On 3/14/07, Gordon JC Pearce <[EMAIL PROTECTED]> wrote:
After a few days of careful consideration, I've decided that I no longer
want to be involved in developing software for Linux.  It's been a
difficult decision to make, having used Linux as my main desktop OS for
around 10 years now, but I feel that the community as a whole is going
in a direction that is not compatible with my moral compass.

To that end, I'm pulling everything I've written under the GPL or a
GPL-compatible licence.  If there are copies out there, great, feel
free.  Anything I'm interested in will be rewritten from the ground up
under a BSD-style licence, which to be honest I've always preferred.

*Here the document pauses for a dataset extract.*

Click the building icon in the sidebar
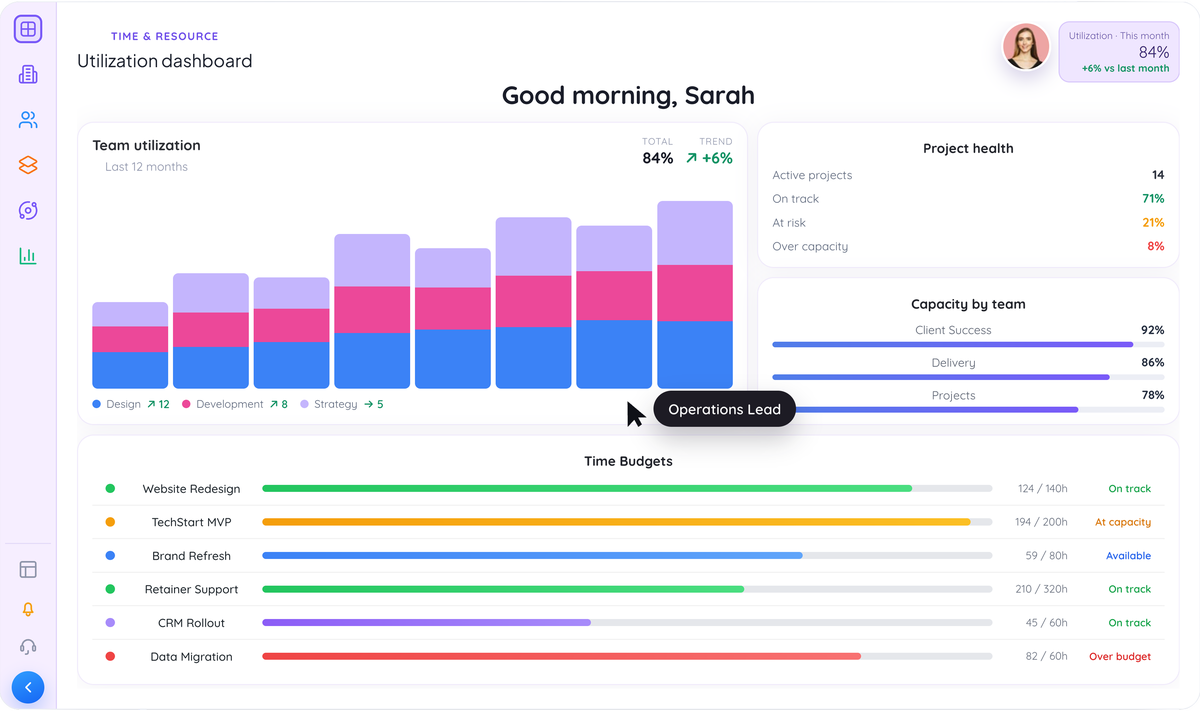The image size is (1200, 711). 28,74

Part of the reason for this is the increasing difficulty of using binary
drivers with Linux.  I know a lot of people don't like them, but I like
to have things like accelerated video *and* custom kernels without all
the buggering about involved in getting it working.  In particular the
Debian-based distributions seem to be intentionally hamstrung when comes
to supporting binary-only drivers, which makes running the custom kernel
required for low-latency work *and* the binary nVidia driver almost
impossible.

I don't want to be associated with this nonsense any more.  It's not
what Free Software is about.


What do binary-only drivers have to do with Free Software?

Besides, what you want is probably impossible.  You can't have
pre-comiled, binary-only drivers *and* a custom kernel.

I hear Mac OS X is nice; maybe it would suit your needs better.